REQUISITOS DA TAREFA: Extraia na íntegra o texto abaixo sobre a fala de Trump a respeito da guerra com o Irã, sem alterar nada.

Em fala televisionada na noite desta quarta-feira (1º), o presidente dos Estados Unidos, Donald Trump, se pronunciou oficialmente sobre a guerra com o Irã. O republicano afirmou que os EUA atingiram quase todos os objetivos:
— Os objetivos estratégicos estão quase completos.
Trump completou que os Estados Unidos estão "no caminho certo" e que o país atacará o Irã "com força extrema" nas próximas duas a três semanas.
— Graças ao progresso que fizemos, posso dizer esta noite que estamos no caminho certo para concluir todos os objetivos militares dos Estados Unidos em breve, muito em breve — reforçou.

Itens armazenados:
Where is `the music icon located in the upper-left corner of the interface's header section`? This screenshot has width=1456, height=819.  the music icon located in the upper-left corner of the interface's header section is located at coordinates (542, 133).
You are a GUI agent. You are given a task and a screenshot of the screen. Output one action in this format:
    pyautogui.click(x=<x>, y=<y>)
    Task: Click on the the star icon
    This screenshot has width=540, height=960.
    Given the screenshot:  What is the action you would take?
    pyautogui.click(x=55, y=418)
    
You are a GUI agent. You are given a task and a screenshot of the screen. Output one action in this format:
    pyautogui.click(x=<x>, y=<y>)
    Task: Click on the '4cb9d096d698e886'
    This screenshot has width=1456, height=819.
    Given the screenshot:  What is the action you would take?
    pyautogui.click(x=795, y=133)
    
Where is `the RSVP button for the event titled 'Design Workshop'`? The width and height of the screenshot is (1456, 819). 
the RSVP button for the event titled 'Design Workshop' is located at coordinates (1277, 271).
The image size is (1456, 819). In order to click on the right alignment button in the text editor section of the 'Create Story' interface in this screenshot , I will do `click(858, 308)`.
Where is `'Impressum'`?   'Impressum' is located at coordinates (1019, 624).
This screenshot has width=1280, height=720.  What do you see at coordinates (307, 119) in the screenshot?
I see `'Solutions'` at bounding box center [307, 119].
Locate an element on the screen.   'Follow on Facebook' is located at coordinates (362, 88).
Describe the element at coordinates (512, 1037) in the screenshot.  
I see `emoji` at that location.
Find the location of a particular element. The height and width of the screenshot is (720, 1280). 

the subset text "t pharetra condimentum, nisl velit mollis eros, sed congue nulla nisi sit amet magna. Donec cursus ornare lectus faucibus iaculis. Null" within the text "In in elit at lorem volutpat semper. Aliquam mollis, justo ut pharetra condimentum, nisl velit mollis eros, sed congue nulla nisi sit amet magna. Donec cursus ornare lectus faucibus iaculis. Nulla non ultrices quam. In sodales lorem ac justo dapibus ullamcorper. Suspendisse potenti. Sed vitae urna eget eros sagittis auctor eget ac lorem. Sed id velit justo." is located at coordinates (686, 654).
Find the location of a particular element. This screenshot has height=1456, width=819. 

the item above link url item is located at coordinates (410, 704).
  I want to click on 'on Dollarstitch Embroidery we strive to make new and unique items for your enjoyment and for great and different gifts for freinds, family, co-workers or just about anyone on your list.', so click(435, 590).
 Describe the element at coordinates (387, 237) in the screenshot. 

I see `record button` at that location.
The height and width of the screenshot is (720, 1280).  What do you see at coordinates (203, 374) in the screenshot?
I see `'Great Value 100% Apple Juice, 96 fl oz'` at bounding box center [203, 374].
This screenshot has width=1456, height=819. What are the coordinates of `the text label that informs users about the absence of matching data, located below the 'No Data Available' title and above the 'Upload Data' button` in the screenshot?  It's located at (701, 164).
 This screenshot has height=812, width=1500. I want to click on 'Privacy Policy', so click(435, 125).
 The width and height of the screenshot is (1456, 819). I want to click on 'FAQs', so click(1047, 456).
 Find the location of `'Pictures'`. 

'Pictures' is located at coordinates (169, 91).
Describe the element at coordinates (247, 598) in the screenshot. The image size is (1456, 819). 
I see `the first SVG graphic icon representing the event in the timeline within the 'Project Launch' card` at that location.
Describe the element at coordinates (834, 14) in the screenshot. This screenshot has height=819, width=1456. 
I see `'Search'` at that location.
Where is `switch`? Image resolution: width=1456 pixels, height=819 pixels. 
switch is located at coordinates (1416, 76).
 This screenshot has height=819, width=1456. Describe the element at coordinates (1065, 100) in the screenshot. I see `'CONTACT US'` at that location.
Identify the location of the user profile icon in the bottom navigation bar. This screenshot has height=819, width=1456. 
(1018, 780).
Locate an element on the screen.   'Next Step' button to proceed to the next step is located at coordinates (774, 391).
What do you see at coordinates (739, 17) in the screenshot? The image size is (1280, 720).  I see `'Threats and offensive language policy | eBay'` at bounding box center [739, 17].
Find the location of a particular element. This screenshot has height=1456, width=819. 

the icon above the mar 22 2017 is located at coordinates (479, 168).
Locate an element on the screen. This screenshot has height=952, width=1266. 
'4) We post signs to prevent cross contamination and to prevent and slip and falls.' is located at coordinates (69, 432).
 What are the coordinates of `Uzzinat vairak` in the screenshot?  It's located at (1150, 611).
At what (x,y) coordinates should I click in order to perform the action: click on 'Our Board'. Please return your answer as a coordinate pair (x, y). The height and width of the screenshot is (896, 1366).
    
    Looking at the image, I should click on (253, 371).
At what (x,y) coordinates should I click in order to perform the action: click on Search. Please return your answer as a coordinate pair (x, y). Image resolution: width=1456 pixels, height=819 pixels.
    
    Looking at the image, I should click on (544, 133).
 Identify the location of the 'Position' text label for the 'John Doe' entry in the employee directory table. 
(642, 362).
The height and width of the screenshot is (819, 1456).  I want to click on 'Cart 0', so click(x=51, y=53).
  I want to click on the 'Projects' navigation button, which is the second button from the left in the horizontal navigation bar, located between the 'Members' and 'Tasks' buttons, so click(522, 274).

RESPOSTA:
Em fala televisionada na noite desta quarta-feira (1º), o presidente dos Estados Unidos, Donald Trump, se pronunciou oficialmente sobre a guerra com o Irã. O republicano afirmou que os EUA atingiram quase todos os objetivos:
— Os objetivos estratégicos estão quase completos.
Trump completou que os Estados Unidos estão "no caminho certo" e que o país atacará o Irã "com força extrema" nas próximas duas a três semanas.
— Graças ao progresso que fizemos, posso dizer esta noite que estamos no caminho certo para concluir todos os objetivos militares dos Estados Unidos em breve, muito em breve — reforçou.